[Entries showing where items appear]
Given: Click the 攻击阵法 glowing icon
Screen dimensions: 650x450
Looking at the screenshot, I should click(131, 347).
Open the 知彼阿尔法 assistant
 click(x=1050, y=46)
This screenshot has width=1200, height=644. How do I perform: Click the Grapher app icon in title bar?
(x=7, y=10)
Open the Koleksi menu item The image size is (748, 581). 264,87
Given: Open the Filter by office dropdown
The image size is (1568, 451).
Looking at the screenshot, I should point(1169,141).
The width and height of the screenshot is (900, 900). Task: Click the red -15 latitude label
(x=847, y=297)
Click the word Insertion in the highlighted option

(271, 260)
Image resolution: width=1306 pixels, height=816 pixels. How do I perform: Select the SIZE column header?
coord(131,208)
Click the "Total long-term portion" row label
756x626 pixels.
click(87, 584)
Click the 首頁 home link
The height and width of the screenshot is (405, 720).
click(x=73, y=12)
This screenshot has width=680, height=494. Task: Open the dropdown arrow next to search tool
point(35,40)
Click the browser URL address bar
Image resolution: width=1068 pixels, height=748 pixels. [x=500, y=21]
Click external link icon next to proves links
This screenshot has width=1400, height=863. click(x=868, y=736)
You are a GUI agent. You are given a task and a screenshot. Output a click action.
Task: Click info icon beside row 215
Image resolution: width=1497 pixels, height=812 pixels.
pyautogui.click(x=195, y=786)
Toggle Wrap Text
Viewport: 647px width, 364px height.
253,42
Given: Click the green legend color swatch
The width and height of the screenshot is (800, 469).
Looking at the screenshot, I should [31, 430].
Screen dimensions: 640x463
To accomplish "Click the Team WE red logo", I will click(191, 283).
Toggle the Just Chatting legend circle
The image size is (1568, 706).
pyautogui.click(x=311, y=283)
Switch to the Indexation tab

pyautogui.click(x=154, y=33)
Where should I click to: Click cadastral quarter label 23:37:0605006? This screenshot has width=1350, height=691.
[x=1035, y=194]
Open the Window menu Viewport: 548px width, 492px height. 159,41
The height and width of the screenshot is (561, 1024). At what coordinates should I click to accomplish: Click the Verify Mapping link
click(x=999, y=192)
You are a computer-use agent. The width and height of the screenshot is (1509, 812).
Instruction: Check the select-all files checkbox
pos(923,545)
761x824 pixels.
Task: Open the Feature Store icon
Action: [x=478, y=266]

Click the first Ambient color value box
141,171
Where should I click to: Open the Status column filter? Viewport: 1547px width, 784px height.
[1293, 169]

- _GIVEN EXERCISE_: Gather every line of the material above that contains the string "Toggle", and copy each one.

- _EXERCISE RESPONSE_:
Toggle Wrap Text
Toggle the Just Chatting legend circle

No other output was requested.